• **Exercise details**
Recast everything from the line containing "Given: Click the trash delete icon" down to the end of the records as a Markdown table with the columns Row and Line, one numbered row per line and blank lines omitted.

• **Entries supplied**
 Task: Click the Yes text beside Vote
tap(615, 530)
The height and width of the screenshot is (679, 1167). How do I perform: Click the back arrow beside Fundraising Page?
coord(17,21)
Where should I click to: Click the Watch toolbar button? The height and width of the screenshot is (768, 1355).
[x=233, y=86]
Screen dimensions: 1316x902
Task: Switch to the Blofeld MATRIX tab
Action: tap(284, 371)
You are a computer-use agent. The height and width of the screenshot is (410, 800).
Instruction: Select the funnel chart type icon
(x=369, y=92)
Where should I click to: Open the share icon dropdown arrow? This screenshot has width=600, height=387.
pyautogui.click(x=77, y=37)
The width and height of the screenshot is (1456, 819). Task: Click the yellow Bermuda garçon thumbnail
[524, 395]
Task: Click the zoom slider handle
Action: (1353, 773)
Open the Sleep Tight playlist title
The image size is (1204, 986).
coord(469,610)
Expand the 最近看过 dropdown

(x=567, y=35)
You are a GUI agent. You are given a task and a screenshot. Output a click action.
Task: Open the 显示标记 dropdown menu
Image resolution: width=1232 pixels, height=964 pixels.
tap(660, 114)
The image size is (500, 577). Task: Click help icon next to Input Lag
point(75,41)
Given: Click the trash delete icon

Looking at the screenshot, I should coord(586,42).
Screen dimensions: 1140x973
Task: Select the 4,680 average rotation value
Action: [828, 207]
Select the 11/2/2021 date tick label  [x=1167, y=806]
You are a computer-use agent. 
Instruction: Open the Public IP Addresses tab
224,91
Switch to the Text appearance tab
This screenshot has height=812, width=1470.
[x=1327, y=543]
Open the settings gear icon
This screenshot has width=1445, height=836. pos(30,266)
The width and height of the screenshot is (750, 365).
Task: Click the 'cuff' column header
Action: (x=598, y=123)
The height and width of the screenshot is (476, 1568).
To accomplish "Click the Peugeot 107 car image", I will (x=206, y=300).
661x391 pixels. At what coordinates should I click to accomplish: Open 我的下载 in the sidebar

• **Reply to the task**
| Row | Line |
|---|---|
| 1 | Given: Click the trash delete icon |
| 2 | Looking at the screenshot, I should coord(586,42). |
| 3 | Screen dimensions: 1140x973 |
| 4 | Task: Select the 4,680 average rotation value |
| 5 | Action: [828, 207] |
| 6 | Select the 11/2/2021 date tick label  [x=1167, y=806] |
| 7 | You are a computer-use agent.  |
| 8 | Instruction: Open the Public IP Addresses tab |
| 9 | 224,91 |
| 10 | Switch to the Text appearance tab |
| 11 | This screenshot has height=812, width=1470. |
| 12 | [x=1327, y=543] |
| 13 | Open the settings gear icon |
| 14 | This screenshot has width=1445, height=836. pos(30,266) |
| 15 | The width and height of the screenshot is (750, 365). |
| 16 | Task: Click the 'cuff' column header |
| 17 | Action: (x=598, y=123) |
| 18 | The height and width of the screenshot is (476, 1568). |
| 19 | To accomplish "Click the Peugeot 107 car image", I will (x=206, y=300). |
| 20 | 661x391 pixels. At what coordinates should I click to accomplish: Open 我的下载 in the sidebar |